Dead mall enthusiasts’ expressions of nostalgia, their affective expressions of loss and longing, underpin their critical reflections. Enthusiasts have experienced the failures of mass consumer capitalism first-hand. They have grown up with the mall and now watch, in shock, as it becomes ready for the wrecking ball. The loss and longing enthusiasts feel is foremostly a nostalgia for the mall as a communal and social space rather than a consumer space. Spaces for community and sociality are not found in the big box stores that have come to replace the mall (Beauchamp 2018; Parlette & Cowen 2011). The mall ruin is a testament to certain failures – not only the failures of mass consumer-capitalism, but also the failure of a certain utopian dream for a community space in an otherwise alienated American suburbia.
Mall Dreamworlds and Catastrophe
“I think it is still hitting people with slow motion shock that the 20th century is really over.” – Commenter
The slow death of the mall marks the mall’s shift from a place of hope, of future-feeling to one of nostalgia, of history-feeling. These two affects are fundamentally entangled – enthusiasts are nostalgic for the future as they linger in the “dreams of another place and another time” (Boym 2001, 41).
-=-=-=-=-
— Objectives —
A) Summarize the passage on dead malls in two sentences.
B) Write out the passage on dead malls word for word, from "Mall Dreamworlds and" up to and including "(Boym 2001, 41).".
The records can be left aside.

— Excerpted records —
-=-=-=-=-
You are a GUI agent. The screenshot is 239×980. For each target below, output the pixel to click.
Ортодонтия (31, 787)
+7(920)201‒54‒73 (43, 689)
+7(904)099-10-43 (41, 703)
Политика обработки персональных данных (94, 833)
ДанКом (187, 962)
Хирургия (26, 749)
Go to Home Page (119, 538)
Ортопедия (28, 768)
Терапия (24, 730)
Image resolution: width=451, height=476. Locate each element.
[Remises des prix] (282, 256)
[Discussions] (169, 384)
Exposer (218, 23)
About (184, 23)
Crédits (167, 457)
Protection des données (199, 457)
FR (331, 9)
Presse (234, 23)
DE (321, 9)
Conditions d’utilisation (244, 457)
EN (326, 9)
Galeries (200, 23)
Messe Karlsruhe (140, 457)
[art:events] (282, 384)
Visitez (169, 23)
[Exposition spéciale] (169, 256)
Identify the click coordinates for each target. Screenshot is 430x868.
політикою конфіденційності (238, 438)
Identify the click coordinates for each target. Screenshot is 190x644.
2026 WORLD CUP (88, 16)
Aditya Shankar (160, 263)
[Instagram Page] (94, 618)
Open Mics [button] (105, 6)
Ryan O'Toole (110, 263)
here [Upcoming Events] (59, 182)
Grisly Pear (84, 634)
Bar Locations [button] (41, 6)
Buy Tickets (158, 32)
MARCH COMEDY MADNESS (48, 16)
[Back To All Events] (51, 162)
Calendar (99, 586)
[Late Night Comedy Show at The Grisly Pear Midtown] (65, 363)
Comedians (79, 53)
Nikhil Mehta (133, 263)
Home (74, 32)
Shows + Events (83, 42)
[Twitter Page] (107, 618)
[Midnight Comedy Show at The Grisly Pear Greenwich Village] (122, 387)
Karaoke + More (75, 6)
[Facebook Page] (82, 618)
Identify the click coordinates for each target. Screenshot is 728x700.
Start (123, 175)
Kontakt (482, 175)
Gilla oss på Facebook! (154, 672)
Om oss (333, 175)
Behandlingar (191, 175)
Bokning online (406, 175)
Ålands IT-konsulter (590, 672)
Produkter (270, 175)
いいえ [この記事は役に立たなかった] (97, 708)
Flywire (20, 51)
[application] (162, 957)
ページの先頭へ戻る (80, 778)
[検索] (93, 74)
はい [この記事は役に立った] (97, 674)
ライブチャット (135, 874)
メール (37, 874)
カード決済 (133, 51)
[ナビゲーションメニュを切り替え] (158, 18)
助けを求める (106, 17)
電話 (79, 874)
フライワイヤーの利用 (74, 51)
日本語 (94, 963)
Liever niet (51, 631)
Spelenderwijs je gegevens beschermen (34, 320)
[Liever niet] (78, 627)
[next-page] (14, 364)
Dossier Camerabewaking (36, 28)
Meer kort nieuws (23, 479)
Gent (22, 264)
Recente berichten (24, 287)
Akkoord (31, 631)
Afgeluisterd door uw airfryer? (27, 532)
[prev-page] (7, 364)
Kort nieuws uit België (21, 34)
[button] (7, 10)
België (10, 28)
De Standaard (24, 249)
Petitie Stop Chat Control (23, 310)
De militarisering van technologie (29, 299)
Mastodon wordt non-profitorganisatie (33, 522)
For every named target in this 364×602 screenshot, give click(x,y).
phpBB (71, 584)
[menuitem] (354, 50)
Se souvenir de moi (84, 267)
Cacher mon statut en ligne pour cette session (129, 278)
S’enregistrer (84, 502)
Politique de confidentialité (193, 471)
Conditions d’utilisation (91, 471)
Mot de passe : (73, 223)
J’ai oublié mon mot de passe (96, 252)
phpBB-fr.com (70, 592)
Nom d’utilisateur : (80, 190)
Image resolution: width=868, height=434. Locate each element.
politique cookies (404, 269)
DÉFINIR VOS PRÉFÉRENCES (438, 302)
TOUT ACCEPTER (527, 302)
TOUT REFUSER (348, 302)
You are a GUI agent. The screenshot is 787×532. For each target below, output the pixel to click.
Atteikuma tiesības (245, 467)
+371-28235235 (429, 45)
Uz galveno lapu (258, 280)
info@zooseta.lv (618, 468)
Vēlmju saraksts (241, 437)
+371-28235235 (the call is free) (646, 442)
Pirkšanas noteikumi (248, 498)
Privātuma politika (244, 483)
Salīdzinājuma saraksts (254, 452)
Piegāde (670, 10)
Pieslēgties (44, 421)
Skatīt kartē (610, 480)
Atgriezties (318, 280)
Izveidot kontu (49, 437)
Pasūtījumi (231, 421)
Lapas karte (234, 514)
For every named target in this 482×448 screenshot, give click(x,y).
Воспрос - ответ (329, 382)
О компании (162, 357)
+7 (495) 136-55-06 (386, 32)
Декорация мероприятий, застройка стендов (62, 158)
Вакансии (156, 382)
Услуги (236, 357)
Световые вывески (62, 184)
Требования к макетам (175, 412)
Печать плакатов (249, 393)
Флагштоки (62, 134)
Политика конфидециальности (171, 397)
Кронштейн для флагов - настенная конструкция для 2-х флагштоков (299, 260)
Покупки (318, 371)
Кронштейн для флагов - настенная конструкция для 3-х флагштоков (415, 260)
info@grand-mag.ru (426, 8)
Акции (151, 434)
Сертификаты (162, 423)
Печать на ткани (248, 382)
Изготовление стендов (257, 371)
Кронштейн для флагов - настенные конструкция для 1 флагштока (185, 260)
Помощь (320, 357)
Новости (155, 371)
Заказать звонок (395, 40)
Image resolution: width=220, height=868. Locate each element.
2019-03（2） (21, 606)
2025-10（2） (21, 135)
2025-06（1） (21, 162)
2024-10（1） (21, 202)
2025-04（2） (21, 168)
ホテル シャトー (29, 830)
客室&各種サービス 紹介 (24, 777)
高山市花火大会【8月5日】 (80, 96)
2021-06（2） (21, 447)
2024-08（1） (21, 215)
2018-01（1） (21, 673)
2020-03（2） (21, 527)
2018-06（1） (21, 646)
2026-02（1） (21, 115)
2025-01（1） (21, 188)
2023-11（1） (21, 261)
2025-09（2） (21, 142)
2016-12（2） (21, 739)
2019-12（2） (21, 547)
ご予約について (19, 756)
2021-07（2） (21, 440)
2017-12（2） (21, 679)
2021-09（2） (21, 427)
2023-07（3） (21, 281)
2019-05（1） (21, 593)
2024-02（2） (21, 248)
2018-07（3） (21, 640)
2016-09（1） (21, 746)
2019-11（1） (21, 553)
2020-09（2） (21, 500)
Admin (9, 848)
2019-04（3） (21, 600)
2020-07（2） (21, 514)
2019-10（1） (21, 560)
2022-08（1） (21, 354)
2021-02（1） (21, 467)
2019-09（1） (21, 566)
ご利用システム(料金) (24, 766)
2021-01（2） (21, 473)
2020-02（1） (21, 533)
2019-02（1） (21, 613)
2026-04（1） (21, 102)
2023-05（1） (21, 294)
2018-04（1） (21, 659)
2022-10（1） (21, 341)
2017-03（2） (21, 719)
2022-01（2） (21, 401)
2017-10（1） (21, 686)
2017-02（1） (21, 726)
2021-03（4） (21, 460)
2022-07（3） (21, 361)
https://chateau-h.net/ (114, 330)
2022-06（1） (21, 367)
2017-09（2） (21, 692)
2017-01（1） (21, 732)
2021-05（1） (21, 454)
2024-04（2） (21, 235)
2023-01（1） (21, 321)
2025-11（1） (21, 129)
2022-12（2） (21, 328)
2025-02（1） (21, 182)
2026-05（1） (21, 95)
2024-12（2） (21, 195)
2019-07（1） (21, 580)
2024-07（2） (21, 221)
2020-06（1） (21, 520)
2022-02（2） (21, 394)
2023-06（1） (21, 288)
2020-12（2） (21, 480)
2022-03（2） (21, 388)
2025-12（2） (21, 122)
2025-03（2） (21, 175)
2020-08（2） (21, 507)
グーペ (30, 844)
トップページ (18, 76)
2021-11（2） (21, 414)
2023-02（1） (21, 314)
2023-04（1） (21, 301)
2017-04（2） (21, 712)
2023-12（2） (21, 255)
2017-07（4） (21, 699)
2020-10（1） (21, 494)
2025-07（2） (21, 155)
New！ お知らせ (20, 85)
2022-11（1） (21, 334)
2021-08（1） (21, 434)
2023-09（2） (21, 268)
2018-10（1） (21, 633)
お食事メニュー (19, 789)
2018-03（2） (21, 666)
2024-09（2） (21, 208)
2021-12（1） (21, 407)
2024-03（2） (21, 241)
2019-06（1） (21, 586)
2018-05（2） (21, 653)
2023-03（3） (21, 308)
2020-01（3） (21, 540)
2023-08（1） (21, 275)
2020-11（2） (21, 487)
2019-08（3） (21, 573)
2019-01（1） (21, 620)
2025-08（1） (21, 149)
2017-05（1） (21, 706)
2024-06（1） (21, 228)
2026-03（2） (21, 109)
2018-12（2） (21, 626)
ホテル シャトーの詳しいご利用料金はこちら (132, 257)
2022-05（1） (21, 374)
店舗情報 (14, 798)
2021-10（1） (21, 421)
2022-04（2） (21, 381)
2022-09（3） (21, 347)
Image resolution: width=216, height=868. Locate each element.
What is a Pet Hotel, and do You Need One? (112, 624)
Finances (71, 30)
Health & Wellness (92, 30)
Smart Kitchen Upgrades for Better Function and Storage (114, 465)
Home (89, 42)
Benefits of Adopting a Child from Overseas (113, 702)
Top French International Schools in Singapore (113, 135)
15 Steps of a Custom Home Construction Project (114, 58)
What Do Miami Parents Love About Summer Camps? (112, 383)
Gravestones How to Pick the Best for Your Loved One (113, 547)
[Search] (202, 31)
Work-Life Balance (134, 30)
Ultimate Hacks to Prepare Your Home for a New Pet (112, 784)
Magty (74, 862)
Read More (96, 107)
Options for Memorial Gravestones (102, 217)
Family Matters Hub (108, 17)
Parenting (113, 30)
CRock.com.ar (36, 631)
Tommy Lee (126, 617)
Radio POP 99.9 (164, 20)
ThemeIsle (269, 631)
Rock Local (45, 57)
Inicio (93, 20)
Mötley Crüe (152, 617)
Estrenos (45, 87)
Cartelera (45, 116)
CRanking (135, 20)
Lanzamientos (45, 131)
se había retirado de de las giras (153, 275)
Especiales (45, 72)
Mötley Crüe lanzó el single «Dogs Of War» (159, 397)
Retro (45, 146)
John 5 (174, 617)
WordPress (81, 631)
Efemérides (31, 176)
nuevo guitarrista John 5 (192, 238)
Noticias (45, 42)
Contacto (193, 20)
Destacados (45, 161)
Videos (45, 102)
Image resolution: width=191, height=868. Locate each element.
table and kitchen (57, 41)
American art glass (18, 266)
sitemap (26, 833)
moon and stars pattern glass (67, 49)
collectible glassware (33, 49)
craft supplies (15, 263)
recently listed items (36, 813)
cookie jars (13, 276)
-=-=-=-=-
— List of solutions —
A) Dead mall enthusiasts, who grew up with the mall and now watch it near demolition, feel nostalgia above all for the mall as a communal and social space, which the big box stores replacing it do not offer. The mall ruin testifies to the failures of mass consumer capitalism and of a utopian dream of community in suburbia, and the mall's slow death turns it from a place of hope into one of nostalgia, leaving enthusiasts nostalgic for the future.

B)
Mall Dreamworlds and Catastrophe
“I think it is still hitting people with slow motion shock that the 20th century is really over.” – Commenter
The slow death of the mall marks the mall’s shift from a place of hope, of future-feeling to one of nostalgia, of history-feeling. These two affects are fundamentally entangled – enthusiasts are nostalgic for the future as they linger in the “dreams of another place and another time” (Boym 2001, 41).